Network protocols define the rules and formats that allow devices to communicate. CompTIA Network+ N10-009 tests protocol knowledge across every domain — you must know which protocol operates at which layer, what port it uses, whether it uses TCP or UDP, and what it does. This topic consolidates the most exam-critical protocols across the full OSI stack.

9 min
3 sections · 7 exam key points
1 practice questions

Application Layer Protocols

HTTP (port 80 TCP) and HTTPS (port 443 TCP): web traffic. HTTP is cleartext; HTTPS wraps HTTP in TLS. Always use HTTPS for any sensitive data. HTTP/1.1, HTTP/2, HTTP/3 (QUIC over UDP) — newer versions improve performance. Status codes: 200 OK, 301/302 redirect, 401 unauthorized, 403 forbidden, 404 not found, 500 server error.

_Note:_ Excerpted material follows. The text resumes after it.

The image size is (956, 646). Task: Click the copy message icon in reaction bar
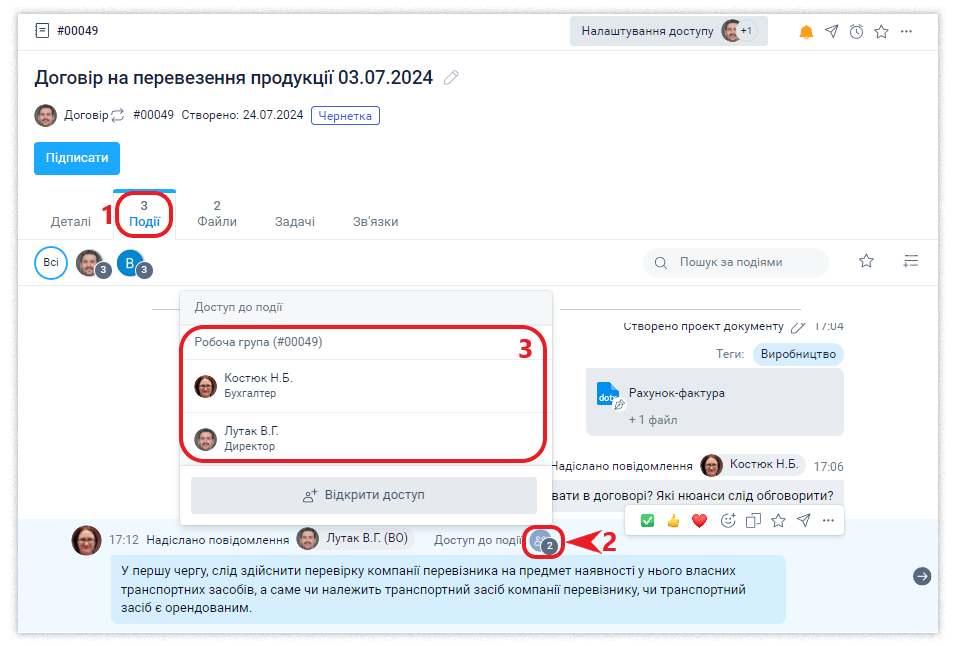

DNS (port 53 UDP/TCP): resolves names to IPs. UDP for standard queries; TCP for zone transfers and large responses. DNSSEC adds cryptographic signatures. DNS runs on UDP 53 for queries and TCP 53 for zone transfers — know both.

DHCP (port 67 UDP server, 68 UDP client): automatic IP configuration via DORA process (Discover, Offer, Request, Acknowledge). DHCP uses broadcasts — relay agents (IP helper) forward DHCP across routed segments. DHCPv6 operates differently — uses multicast and stateless address autoconfiguration (SLAAC).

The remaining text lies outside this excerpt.